Go read the entire post.
I can only add that the idea of teachers and students working together in a lab-like environment to create their custom educational experience is insanely appealing to me. This paradigm is especially exciting when thinking of the iBooks Author tool that easily allows for teachers and students to work on and construct their own texts.
However, the bigger revolution (that Apple can’t create by industry disruption) is the recognition by teachers and students that learning means more than content consumption out of a set of agreed upon texts set forth by a corporation or board of education hundreds of miles and dozens of years away from any particular classroom.
Teachers have to remake themselves and our profession into one that recognizes and encourages (responsible) risk taking, alchemy and experimentation with tools, tech and curriculum all the while ensuring that it is relevant and beneficial for student development while actually encouraging students to actively participate in this process as co-learners.
Successful schools will do this and thrive in the coming years and decades. Schools that insist on momentum as the prime mover of curriculum, faculty development, student learning and content engagement will wither on the vine as a whole.
This is the real revolution in education that has teachers, students, parents and learning communities who care about quality education so excited about the shiny new objects coming out of Cupertino (er Shenzhen).
Here’s to the crazy ones.
iBooks Author and Evolution of ePub
Many critics have pointed to their disappointment in Apple for not adopting the ePub 3 format as a standard in iBooks Author.

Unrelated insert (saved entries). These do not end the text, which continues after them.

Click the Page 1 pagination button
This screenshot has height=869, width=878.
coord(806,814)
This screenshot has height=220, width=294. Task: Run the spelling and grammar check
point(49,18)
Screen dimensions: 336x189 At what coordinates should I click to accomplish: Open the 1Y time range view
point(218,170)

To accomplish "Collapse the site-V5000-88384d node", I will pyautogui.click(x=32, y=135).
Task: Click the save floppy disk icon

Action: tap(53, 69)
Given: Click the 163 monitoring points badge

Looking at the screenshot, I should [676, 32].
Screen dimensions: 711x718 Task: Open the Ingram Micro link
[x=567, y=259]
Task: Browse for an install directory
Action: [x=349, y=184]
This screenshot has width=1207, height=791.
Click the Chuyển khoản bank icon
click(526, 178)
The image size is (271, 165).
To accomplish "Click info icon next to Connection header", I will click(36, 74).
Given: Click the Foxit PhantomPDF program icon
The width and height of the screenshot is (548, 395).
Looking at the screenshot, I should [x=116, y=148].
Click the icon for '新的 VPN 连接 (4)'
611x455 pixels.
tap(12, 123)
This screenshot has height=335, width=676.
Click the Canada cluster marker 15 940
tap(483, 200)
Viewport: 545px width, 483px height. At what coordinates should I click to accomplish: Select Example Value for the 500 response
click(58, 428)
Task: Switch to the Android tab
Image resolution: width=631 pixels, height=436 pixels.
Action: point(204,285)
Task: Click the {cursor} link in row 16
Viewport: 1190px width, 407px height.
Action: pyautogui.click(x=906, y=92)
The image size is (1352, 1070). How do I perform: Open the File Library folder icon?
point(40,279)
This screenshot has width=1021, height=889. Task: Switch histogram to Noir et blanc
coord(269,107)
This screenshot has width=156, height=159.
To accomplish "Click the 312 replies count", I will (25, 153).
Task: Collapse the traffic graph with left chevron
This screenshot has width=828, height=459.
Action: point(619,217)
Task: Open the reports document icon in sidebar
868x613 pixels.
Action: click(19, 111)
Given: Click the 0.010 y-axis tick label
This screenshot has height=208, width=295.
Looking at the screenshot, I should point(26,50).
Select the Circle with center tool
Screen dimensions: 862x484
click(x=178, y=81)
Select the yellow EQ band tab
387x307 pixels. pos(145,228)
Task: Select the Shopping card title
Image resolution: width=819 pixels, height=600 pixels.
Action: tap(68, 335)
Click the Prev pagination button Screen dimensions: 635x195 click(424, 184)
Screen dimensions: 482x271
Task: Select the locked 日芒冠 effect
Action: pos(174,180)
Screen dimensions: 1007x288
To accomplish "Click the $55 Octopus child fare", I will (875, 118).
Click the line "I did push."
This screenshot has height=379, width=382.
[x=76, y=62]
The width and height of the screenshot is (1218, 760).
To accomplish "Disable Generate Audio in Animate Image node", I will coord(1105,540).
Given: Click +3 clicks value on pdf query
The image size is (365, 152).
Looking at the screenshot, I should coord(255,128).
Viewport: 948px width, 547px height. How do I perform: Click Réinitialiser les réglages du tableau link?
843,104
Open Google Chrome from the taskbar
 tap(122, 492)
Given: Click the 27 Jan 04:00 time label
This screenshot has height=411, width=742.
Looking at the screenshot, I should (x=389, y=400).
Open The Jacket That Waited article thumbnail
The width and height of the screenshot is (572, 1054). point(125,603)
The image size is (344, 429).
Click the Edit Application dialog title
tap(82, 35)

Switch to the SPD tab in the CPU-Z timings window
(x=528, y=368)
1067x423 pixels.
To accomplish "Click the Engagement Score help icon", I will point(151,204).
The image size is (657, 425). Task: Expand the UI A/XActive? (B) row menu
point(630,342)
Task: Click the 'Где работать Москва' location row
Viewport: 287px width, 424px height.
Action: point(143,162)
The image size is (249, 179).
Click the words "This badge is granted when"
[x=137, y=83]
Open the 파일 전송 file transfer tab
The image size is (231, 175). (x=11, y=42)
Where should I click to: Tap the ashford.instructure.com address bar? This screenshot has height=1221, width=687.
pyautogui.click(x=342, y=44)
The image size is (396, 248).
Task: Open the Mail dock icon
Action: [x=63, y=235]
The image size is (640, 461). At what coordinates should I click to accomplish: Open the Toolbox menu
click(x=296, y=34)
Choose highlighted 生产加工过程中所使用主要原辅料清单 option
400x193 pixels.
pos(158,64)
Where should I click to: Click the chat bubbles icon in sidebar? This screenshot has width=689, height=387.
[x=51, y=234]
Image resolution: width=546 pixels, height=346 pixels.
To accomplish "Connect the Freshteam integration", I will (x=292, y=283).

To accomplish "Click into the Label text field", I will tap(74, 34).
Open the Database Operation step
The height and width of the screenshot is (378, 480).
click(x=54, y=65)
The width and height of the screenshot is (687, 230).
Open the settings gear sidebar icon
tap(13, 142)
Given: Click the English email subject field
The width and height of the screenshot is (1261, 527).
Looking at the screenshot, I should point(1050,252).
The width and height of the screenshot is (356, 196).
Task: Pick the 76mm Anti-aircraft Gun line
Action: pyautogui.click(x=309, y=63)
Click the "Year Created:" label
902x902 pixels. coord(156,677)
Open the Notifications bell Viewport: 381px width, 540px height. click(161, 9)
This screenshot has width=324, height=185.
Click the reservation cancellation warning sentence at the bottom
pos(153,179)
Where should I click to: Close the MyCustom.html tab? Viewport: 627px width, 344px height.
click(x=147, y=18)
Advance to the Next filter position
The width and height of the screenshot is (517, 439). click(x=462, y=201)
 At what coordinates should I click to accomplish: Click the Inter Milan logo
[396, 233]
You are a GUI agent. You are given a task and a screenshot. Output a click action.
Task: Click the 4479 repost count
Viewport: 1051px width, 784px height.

There’s a great discussion on the latest Hypercritical that approaches this concern on a higher level (fast forward to about 30 minutes in):
5by5 | Hypercritical #51: Unjustified Confidence: “John Siracusa and Dan Benjamin briefly recap the iPhone ringer/silent switch controversy, then discuss the new iBooks Author application, Apple’s ebook ambitions and prospects, and the role of technology in education.”
I’m still betting on the realization that Apple never shows all of its cards, especially with the initial launch into an area that they want to “revolutionize.”
In my hopes, as ePub 3 becomes more standardized and catches up to what Apple is pushing users to do in iBooks Author, Apple will slowly incorporate the more open ePub standards as output mechanisms. In a way, I think Apple is helping to push the adoption and flexibility of open standards by pushing users farther ahead than they would have been pushed otherwise.
Hopefully Amazon will join this standardization evolution as well.